Video

An Overview of C3G

Carla M. Nester, MD, MSA, FASN, gives an overview of C3G.

Jonathan Barratt, PhD, FRCP: Thank you very much. And I want to move on now to C3G and to stay with you, Carla, and just run us through your experience of the disease itself, how it presents, and what our understanding is about what causes this very rare kidney disease.

Carla M. Nester, MD, MSA, FASN: Absolutely. And you brought up the first point. It is an ultra-rare kidney disease. And in fact, the prevalence is probably somewhere between 1 to 2 per million patients. You can see it's very uncommon but it's a very aggressive disease. We think of it in terms of - we don't have the best natural history data, but we think of it in terms of being a disease that will go to end-stage with everything that we're trying to do right now. We'll go to end-stage within 10 years of diagnosis. Unfortunately, that same group of patients already talked about the recurrence of IgA in the transplant, which very frequently recurs in the transplant. Unfortunately, we have a very aggressive glomerular disease in the first place, but then also one that is very frequently recurring. It's just a very difficult disease for the glomerular disease doctors to treat.

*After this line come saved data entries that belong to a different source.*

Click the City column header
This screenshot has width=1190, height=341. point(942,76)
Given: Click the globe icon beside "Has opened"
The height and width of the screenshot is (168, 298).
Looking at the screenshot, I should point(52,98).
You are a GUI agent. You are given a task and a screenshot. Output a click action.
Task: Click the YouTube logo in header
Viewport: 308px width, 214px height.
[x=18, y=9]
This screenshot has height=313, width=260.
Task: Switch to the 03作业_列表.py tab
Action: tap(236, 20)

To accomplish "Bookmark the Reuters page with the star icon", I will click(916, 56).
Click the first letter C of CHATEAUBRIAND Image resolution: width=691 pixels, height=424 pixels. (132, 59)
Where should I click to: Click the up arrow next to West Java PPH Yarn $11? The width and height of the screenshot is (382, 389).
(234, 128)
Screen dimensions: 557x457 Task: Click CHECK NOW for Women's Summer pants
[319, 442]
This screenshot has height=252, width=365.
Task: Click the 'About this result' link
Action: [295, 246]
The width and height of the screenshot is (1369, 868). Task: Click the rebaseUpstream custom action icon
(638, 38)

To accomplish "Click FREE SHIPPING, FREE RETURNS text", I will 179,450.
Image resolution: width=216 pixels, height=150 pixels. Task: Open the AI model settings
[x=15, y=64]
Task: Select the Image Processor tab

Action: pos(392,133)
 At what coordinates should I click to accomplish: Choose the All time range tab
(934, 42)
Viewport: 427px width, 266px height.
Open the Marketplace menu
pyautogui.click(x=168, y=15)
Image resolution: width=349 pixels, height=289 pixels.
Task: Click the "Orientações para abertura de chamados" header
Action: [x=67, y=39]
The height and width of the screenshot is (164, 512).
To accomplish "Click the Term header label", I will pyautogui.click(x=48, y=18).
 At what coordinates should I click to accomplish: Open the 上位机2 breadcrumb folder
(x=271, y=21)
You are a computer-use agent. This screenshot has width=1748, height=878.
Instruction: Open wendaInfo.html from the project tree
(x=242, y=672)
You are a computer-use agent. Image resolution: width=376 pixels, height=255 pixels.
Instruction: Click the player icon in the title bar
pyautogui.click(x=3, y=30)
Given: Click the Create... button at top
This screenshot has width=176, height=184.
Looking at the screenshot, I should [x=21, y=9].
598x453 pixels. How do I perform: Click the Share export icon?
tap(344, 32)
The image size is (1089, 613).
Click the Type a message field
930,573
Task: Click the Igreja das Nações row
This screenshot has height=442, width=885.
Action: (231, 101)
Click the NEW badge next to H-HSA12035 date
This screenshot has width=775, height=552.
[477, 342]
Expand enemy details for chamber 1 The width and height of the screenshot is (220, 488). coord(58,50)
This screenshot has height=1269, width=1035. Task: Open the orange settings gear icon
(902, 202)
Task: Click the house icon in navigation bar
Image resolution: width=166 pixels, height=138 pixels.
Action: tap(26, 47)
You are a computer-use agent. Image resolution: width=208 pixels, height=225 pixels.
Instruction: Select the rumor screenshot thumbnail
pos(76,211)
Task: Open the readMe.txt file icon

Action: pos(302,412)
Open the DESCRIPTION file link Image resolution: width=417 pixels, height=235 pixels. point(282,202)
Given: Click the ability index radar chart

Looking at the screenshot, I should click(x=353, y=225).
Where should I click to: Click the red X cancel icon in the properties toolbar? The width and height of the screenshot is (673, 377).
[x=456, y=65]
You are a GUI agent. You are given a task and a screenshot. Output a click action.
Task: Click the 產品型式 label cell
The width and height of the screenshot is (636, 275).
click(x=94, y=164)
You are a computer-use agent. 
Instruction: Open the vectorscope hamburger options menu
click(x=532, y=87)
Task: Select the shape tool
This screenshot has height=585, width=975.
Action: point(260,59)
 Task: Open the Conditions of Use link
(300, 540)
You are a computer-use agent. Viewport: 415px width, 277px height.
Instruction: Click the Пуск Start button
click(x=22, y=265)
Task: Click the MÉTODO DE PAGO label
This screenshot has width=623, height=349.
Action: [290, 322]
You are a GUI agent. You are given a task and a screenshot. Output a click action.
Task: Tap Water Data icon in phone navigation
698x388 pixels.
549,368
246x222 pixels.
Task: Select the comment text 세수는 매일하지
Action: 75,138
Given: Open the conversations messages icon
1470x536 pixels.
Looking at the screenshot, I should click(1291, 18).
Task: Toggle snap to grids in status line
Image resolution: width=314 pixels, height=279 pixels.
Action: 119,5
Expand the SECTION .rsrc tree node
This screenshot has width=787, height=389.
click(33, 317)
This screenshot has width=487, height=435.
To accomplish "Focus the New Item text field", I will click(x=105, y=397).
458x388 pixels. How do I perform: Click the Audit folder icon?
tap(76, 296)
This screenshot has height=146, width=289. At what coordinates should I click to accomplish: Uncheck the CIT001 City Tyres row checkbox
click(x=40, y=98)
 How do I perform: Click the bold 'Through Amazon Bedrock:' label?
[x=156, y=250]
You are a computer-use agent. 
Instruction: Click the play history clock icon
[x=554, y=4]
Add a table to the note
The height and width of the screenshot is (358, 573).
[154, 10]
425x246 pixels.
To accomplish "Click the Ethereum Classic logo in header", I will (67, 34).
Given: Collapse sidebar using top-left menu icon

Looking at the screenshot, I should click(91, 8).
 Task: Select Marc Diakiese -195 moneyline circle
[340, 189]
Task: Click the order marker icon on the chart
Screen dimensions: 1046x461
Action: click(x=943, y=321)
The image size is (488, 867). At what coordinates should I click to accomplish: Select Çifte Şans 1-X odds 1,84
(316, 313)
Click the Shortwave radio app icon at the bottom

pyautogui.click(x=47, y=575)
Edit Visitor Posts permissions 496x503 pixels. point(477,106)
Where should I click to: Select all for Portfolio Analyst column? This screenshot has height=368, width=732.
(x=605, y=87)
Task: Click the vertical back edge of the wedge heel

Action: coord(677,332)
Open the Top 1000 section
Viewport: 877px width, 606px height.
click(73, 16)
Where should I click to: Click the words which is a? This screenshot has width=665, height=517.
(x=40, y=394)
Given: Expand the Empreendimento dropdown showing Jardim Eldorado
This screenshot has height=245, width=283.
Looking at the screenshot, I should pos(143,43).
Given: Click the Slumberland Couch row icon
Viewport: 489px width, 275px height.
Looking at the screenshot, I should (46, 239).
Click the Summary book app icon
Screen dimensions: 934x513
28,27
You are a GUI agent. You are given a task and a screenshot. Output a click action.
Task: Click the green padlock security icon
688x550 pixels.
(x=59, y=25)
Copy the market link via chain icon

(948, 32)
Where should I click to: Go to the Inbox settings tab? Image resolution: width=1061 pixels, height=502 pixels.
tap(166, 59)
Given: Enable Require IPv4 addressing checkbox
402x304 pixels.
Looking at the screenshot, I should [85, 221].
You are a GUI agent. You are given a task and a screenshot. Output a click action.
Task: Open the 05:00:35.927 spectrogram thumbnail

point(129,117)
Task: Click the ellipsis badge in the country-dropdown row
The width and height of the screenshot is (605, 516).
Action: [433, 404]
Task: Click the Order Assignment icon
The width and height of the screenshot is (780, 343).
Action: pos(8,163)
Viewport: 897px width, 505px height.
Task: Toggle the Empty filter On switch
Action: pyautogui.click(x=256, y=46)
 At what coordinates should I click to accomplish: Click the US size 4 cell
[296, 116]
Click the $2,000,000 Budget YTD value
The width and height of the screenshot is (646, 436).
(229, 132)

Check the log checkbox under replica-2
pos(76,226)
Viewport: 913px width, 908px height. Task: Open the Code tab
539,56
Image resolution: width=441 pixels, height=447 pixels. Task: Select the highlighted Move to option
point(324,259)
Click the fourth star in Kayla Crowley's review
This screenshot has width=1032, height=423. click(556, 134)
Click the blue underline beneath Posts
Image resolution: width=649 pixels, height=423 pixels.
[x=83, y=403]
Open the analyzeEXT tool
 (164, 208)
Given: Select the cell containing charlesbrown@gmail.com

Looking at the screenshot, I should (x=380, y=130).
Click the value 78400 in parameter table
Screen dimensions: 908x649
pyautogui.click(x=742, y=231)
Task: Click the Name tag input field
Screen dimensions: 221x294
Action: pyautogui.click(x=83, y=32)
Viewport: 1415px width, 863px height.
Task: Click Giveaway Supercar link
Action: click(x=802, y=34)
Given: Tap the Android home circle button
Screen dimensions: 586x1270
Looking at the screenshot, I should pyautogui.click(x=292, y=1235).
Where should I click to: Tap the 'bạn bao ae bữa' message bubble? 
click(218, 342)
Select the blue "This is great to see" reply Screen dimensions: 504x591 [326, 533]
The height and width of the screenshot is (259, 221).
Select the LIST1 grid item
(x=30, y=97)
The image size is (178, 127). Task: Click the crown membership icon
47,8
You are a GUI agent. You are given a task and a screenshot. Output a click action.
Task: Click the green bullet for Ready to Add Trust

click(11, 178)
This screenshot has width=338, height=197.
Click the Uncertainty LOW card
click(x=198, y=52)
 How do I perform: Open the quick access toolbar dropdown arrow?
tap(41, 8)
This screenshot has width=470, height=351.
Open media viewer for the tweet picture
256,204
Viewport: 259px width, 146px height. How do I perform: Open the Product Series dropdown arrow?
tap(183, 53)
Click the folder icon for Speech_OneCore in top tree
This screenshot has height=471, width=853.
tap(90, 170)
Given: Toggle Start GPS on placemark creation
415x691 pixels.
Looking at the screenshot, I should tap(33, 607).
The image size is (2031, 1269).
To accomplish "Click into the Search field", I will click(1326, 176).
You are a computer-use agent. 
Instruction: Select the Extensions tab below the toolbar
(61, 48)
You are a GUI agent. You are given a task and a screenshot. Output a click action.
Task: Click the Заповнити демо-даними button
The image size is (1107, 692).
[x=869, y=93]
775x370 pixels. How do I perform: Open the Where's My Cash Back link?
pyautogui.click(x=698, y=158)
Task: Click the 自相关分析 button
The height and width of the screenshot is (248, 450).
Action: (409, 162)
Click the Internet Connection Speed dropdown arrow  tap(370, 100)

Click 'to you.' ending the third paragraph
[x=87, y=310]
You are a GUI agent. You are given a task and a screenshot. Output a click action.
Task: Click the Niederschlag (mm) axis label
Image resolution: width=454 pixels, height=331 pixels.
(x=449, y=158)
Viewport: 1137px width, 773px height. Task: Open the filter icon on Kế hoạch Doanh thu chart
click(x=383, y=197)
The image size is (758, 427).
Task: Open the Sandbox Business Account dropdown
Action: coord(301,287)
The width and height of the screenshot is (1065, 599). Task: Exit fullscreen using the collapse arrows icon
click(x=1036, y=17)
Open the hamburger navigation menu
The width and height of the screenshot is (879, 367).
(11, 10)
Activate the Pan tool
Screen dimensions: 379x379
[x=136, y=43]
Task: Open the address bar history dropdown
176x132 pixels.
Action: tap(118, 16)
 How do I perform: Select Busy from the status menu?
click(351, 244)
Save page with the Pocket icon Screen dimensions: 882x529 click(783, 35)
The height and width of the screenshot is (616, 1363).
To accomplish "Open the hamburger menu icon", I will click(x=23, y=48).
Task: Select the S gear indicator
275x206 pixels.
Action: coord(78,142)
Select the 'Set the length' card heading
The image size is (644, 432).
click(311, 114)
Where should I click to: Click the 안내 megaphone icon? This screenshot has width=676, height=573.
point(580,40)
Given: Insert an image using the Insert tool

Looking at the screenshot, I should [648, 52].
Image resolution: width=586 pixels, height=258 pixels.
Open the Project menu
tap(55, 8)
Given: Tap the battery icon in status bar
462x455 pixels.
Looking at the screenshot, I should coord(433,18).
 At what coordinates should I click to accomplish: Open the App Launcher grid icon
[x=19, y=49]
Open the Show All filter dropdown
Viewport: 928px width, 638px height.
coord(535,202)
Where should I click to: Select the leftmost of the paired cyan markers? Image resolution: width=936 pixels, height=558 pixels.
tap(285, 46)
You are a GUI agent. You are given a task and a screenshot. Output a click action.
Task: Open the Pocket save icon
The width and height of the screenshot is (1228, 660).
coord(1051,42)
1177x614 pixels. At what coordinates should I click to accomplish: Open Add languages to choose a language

Jonathan Barratt, PhD, FRCP: And in terms of the typical presentation, and does the presentation change between children and adults, but how do patients present to you?

Carla M. Nester, MD, MSA, FASN: It is believed to be a disease of the young, I'll say. Teenagers and young adults. And that's the classic form of disease. We've now discovered over the last number of years that there are much older adults that will have a C3G presentation. But let's back up. For the most part, it is a disease of the young, and they present like a classic glomerular disease. They present with high blood pressure. They have high-grade proteinuria. These children very frequently can end up in the hospital with the need for diuresis or attempts to salvage an acute kidney injury. It can be a very aggressive disease. There are more indolent forms, forms that are in children, particularly that are found quite by accident, but that's not the most common presentation. The more common presentation is an aggressive renal disease or a fairly aggressive glomerular disease.

Jonathan Barratt, PhD, FRCP: And our understanding has evolved with our understanding of the complement system, hasn't it? In terms of what underpins C3G. And I wonder if you can give us a high-level view of what's happening in these patients.

Carla M. Nester, MD, MSA, FASN: It's probably the parent, if you will, of the complement-mediated kidney diseases. It's the one we perhaps know the most about. It's also a relative misconception that most of these patients, because they are young, young children or even young adults, might have a genetic abnormality, is the underpinning of their disease. But in fact, that probably only accounts for about a quarter of them. And in fact, three-quarters of them are more likely to have an autoimmune form of this disease. And that's the autoimmunity - it's an Ig, so immune globulin, it's called nephritic factor, and it's an immune globulin that binds one of the most important enzymes or the convertase of the alternative pathway, and it dysregulates it. It is dysregulation of the complement system that causes this disease, whether it's genetic or whether it's acquired or autoimmune, it is the cause of the disease and therefore it is innate to the patient to have this abnormality that makes it very hard to treat with current therapies.

Jonathan Barratt, PhD, FRCP: And I find C3 and C5 nephritic factors fascinating. But they're there all the time, but we only - we have flares of disease, don't we? So, in terms of C3G patients, what kinds of things might set a flare or make an exacerbation of the disease?

Carla M. Nester, MD, MSA, FASN: Well, that's a great question because it turns out that what we think happens because the alternative pathway is part of your innate immune system, then it turns out that one of the triggers could be simply that your immune system has been triggered. It's either infection or something like that. It turns out that you can have an infection that starts the process that you then can't regulate well, or it turns out that you could have a monoclonal protein, for instance, that limits the ability to regulate the alternative pathway. And in fact, it because of that risk or trigger for C3 glomerulopathy, it ends up being a confounding point for us when it comes to the pathology - and our pathologist will know this quite well. It becomes very difficult to tell the difference between a triggered disease that's just going to be transient and go away, versus now we have C3 glomerulopathy, which will not go away under current cares.